As a child in New Mexico, Valentin Cortez, 46, was raised by two parents who voted as Democrats but were personally conservative. Cortez was around “a lot of cowboys and a lot of farmers” who were also Hispanic, but he never felt as if he was part of a minority and said he never personally experienced any racism.
Like so many other men interviewed, he views politics as hopelessly divisive now: “You can’t have an opinion without being attacked.”
Like other men interviewed, Cortez, a registered independent, said he voted for Trump in large part because he believed he had done better financially under his administration and worried that a government run by Joe Biden would raise taxes and support policies that would favor the elite.
Some of the frustrations voiced by Hispanic Republican men are stoked by misinformation, including conspiracy theories claiming that the “deep state” took over during the Trump administration and a belief that Black Lives Matter protests caused widespread violence.
In interviews, many cite their support for law enforcement and the military as reasons they favor the Republican Party.
For Chuck Rocha, a Democratic strategist who helped run Sen. Bernie Sanders’ presidential campaign last year, the warning signs about losing Latino men were there for months. In focus groups conducted in North Carolina, Nevada and Arizona, Hispanic men spoke of deep disillusionment with politics broadly, saying that most political officials offer nothing more than empty promises, spurring apathy among many would-be voters.
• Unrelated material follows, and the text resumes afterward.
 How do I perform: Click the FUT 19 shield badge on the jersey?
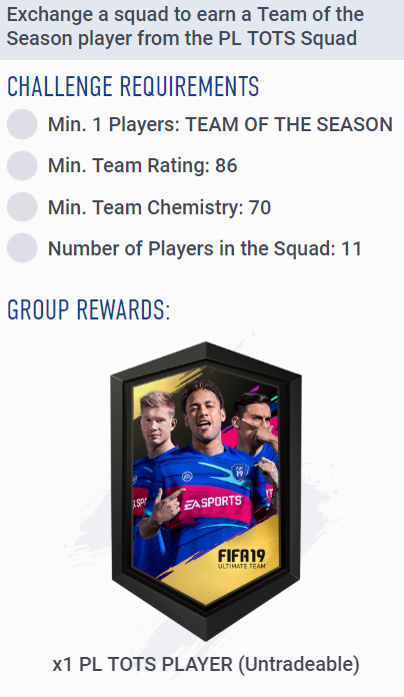(239, 471)
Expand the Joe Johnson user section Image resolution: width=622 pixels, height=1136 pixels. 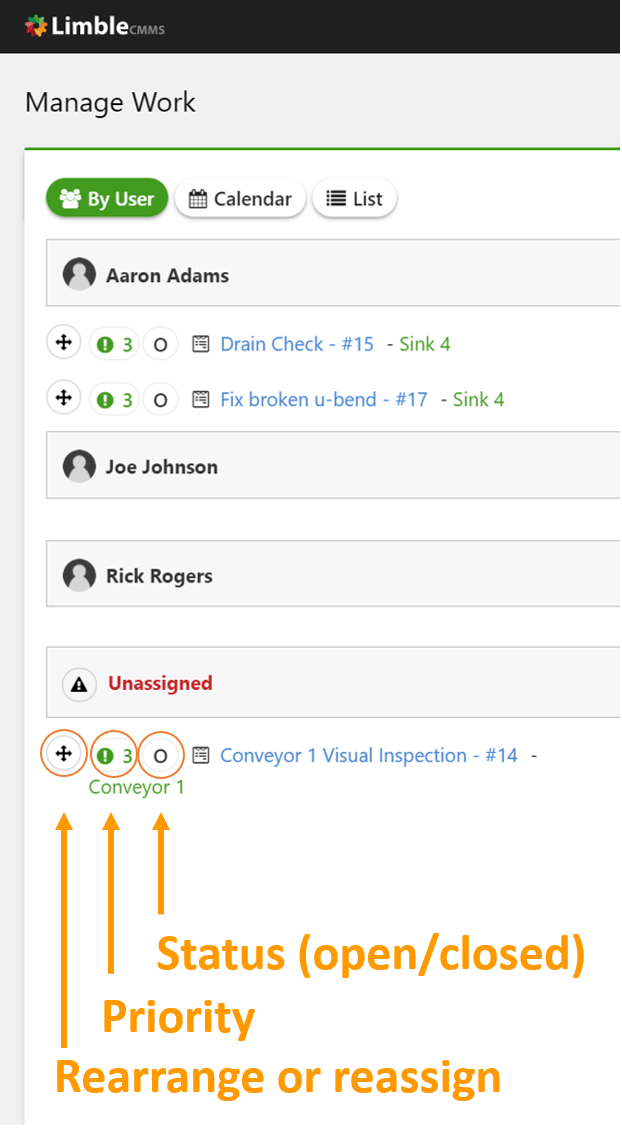click(x=333, y=467)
“We’re not speaking to the rage and the inequality that they feel,” he said. “They just wanted their lives to get better. They just wanted somebody to explain to them how their lives would get better under a President Biden.”
To Rocha, the skepticism of Democrats is a sign of political maturity in some ways.
“We’re coming of age, we’re getting older, and now it’s no longer just survival; now you need prosperity,” he said. “But when you start to feel like you just can’t get ahead, you’re going to have the same kind of rage we’ve long seen with white working-class voters.”